Els Elffers
1. Introduction
Phenomenology covers a large area, and the same is true of speech act theory. Here I will focus on one point of contact between them, namely intentionality. Intentionality is a key concept in phenomenology and it also figures in speech act theory as developed by philosophers such as John Searle (b. 1932) and Paul Grice (1913–1988).
What is intentionality? The Oxford English Dictionary says: “Intentionality is the distinguishing property of mental phenomena of being necessarily directed upon an object, whether real or imaginary“.
This meaning applies to intentionality as presented in the work of the man who introduced the concept in the late 19th-century, the philosopher Franz Brentano (1838–1917). He borrowed the term from mediaeval philosophy and reintroduced it by making it the central concept of his new psychology. According to Brentano, mental life consists of acts, such as perceiving, thinking and feeling. These acts are called intentional, because they cannot occur without an object to which they are directed. You cannot perceive without perceiving something, you cannot think without thinking something, etc. Brentano considered intentionality as exclusively belonging to mental phenomena; in physical phenomena it is entirely absent.
The concept was developed further, in the first place by Brentano’s pupils Anton Marty (1847–1914) and Edmund Husserl (1859–1938), who made it a key notion of phenomenological philosophy and psychology. Others adopted the concept and elaborated it in various ways.

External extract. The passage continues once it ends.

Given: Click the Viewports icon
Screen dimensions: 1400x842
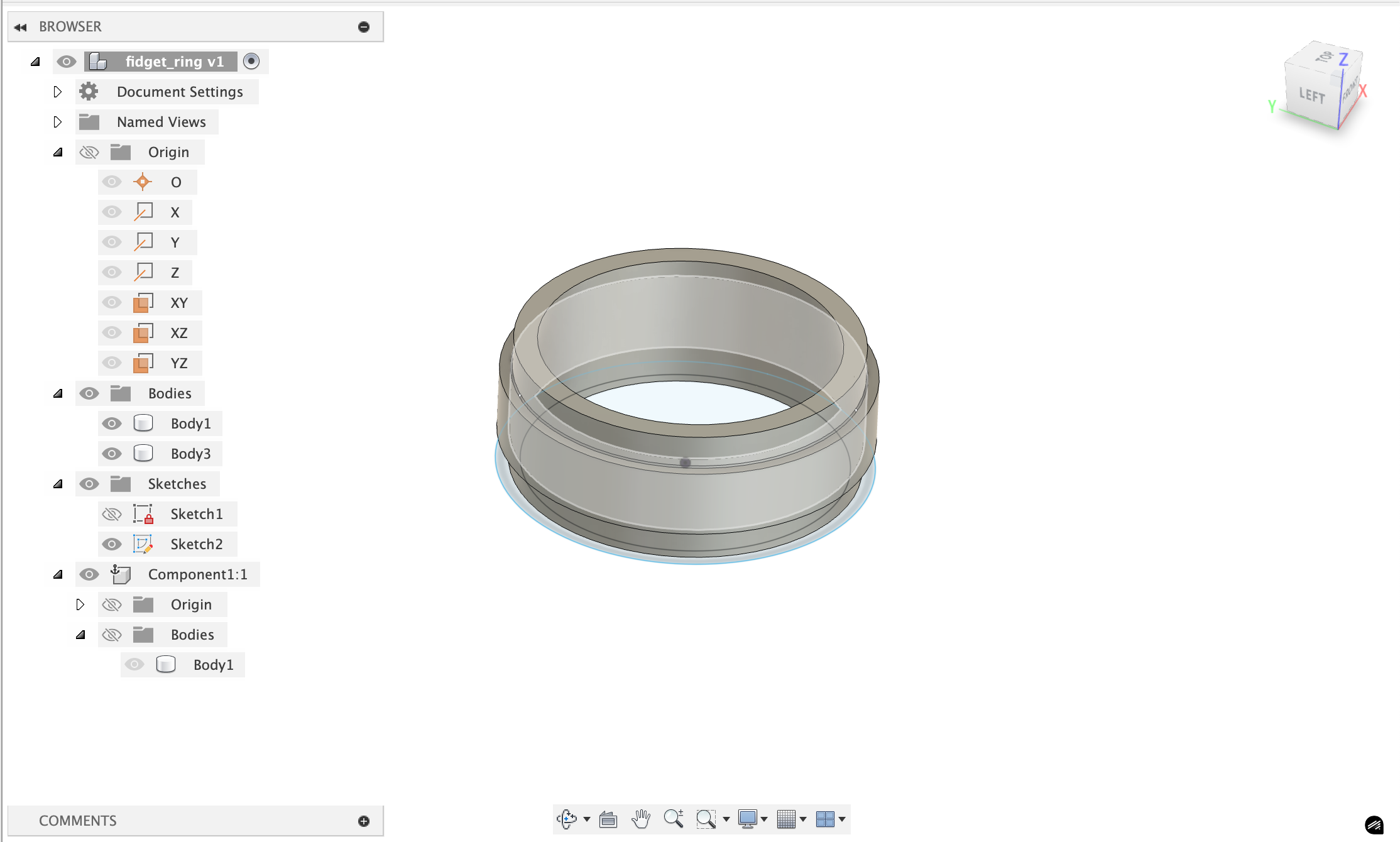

During this process, the idea of directedness acquired two more specific meanings; first aboutness: intentional acts are directed to a content, namely objects and states of affairs; second goal-directedness: intentional acts are essentially purposive (this is also the modern non-philosophical meaning of the word “intentionality”). This diversification came about through a gliding scale from intentional as ‘relating to’ via ‘referring to’ to ‘directed to’. Van Baaren formulates this development in the following way:
To the [‘aboutness’, E.E.] use of the term a second meaning was added, the meaning ‘goal-directedness’. According to this meaning, an action can be intentional or not. According to Brentano, a mental phenomenon or act has always an intentional object, its content. In this sense, acts are always intentional. There is a sliding semantic scale of ‘relation to’, via ‘referring to’ to ‘being directed to’. It is unclear whether Brentano tried to make use of this ambiguity. (Van Baaren 1996: 144, transl. E.E.)
Both varieties of intentionality were, in one way or other, incorporated into philosophy of language: ‘aboutness’ – intentionality mainly in logical semantics, goal-directed-intentionality mainly in speech act theory.
Only goal-directed intentionality, and especially its philosophical-linguistic implications, is my present focus. I will argue, first, that it is no coincidence that Husserl’s pupil Adolf Reinach (1883–1917), a renowned phenomenologist, was the first to develop a fully-fledged speech-act theory during the first decades of the 20th century. Second, I will show that Searle’s speech act theory only partially benefits from its appeal to goal-directed intentionality.